*** Data records ***

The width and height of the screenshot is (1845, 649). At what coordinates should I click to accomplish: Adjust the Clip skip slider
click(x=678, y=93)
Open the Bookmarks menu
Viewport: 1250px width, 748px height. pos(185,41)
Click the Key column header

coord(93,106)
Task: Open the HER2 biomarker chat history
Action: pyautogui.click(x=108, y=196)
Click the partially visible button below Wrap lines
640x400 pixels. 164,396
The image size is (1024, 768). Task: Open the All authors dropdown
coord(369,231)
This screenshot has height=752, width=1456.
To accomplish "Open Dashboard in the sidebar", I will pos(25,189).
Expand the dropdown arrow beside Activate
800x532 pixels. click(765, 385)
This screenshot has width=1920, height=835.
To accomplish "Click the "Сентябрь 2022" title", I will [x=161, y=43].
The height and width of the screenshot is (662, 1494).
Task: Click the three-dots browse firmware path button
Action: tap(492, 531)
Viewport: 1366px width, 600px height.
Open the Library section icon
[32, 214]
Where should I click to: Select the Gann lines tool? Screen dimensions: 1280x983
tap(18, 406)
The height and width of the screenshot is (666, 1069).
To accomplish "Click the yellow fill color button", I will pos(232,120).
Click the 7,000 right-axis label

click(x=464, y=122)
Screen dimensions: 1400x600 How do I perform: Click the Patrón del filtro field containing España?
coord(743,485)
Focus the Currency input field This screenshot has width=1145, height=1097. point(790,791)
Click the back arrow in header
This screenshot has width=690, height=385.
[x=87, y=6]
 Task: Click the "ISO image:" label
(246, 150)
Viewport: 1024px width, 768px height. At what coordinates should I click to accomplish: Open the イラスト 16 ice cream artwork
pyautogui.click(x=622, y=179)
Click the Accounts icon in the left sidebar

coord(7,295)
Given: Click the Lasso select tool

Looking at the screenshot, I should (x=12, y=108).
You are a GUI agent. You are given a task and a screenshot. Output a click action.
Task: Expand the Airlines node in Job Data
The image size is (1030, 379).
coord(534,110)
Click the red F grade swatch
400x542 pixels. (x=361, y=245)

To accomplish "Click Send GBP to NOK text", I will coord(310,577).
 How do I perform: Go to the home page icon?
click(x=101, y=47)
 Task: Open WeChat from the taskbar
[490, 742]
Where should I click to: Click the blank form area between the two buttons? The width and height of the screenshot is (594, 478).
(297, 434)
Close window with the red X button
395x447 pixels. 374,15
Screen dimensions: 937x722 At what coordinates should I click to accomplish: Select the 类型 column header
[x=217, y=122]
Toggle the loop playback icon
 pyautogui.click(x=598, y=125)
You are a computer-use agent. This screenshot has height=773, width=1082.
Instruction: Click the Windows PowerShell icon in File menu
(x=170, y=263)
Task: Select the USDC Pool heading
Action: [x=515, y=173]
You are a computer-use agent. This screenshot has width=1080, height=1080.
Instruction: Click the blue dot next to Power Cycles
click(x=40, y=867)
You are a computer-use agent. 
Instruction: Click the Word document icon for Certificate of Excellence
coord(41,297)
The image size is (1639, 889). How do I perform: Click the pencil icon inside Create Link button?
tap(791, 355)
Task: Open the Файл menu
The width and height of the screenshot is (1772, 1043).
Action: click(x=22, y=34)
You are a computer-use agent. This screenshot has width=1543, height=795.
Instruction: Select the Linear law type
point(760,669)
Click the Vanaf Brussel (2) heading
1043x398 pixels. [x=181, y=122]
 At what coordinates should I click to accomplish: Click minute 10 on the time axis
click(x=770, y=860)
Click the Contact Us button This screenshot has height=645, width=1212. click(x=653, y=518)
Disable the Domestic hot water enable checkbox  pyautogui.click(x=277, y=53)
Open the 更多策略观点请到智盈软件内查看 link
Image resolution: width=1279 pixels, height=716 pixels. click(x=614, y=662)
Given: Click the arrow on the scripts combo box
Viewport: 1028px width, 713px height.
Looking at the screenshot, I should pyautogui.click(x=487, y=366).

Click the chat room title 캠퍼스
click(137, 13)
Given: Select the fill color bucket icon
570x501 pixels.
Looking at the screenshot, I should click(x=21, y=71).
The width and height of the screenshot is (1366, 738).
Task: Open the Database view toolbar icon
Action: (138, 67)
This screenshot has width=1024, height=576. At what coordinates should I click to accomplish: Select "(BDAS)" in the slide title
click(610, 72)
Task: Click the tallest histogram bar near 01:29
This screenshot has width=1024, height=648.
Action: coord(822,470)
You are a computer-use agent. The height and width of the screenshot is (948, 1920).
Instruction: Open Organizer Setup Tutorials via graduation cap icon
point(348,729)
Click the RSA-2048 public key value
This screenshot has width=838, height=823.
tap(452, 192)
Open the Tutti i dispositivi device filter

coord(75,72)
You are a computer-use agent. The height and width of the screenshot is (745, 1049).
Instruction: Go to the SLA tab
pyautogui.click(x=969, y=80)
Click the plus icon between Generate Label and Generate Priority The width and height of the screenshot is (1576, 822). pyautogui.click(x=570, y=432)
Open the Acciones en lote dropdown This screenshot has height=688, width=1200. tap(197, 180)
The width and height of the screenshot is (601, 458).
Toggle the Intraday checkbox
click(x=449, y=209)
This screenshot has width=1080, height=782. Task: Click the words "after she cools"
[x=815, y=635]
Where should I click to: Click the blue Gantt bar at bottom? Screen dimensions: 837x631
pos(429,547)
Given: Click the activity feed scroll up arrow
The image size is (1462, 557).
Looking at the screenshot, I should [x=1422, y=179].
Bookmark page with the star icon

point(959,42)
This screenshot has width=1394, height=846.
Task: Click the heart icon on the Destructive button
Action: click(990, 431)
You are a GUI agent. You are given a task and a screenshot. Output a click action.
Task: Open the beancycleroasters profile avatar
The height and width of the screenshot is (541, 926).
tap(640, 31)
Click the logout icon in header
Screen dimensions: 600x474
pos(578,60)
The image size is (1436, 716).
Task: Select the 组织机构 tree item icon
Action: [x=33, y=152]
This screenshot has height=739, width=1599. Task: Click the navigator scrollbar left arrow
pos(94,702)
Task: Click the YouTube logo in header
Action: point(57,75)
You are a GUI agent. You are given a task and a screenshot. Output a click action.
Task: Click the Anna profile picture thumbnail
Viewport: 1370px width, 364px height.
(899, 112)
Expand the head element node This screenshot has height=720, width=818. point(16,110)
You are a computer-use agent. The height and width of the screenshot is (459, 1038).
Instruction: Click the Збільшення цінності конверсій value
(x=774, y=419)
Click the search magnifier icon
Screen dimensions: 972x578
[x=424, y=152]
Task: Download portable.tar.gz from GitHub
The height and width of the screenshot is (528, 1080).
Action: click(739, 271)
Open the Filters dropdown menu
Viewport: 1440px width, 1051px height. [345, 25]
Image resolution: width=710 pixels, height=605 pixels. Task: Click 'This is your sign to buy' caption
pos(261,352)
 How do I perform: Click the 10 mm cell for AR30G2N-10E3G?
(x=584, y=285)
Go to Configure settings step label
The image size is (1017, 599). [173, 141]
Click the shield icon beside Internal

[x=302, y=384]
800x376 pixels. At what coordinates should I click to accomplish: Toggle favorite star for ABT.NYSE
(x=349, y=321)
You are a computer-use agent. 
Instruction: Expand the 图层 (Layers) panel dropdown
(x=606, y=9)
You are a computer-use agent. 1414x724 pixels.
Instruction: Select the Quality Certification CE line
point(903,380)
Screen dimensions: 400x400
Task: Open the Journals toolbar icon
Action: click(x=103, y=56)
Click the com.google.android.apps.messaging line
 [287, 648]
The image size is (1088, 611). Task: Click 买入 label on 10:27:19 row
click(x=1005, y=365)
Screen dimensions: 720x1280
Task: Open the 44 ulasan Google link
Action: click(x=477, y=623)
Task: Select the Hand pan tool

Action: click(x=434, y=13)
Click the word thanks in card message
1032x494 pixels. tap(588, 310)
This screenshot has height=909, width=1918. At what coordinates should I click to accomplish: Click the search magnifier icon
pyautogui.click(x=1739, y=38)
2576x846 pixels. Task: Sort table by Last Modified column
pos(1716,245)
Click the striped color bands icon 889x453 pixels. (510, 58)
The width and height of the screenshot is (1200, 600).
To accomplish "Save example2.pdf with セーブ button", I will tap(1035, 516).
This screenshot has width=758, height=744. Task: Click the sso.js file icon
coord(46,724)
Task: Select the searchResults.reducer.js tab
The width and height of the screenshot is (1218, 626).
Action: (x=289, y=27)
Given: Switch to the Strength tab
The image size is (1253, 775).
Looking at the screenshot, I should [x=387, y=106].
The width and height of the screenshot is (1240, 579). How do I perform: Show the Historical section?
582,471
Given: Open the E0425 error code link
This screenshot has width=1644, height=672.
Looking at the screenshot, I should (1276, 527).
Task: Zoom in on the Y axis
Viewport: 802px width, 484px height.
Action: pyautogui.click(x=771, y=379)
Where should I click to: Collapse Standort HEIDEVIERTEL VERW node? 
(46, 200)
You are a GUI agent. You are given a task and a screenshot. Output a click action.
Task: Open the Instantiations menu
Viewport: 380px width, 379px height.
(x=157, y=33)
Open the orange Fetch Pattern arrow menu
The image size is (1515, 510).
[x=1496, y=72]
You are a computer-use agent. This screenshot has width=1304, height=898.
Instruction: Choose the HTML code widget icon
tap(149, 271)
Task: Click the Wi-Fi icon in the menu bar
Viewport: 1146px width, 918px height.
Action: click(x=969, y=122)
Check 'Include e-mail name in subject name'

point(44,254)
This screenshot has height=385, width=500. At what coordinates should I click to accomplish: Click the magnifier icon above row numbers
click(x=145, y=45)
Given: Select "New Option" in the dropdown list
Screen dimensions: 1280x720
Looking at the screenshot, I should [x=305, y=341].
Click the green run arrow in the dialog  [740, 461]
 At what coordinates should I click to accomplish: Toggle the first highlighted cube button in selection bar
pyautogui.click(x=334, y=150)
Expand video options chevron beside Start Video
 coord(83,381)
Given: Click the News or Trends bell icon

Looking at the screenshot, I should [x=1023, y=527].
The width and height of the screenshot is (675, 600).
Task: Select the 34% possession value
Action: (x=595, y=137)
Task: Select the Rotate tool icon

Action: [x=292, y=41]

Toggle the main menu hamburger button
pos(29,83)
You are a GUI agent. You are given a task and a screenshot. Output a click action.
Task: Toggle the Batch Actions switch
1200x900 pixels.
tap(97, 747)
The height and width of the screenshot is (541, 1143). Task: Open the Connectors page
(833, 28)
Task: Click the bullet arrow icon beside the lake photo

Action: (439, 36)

*** End of Data records ***

■ Task prompt ■
Starting at the line above that contains "Click the partially", write out each line exactly until the line that contains "This screenshot has height=752, width=1456." has been written, and stop there.

■ Your solution ■
Click the partially visible button below Wrap lines
640x400 pixels. 164,396
The image size is (1024, 768). Task: Open the All authors dropdown
coord(369,231)
This screenshot has height=752, width=1456.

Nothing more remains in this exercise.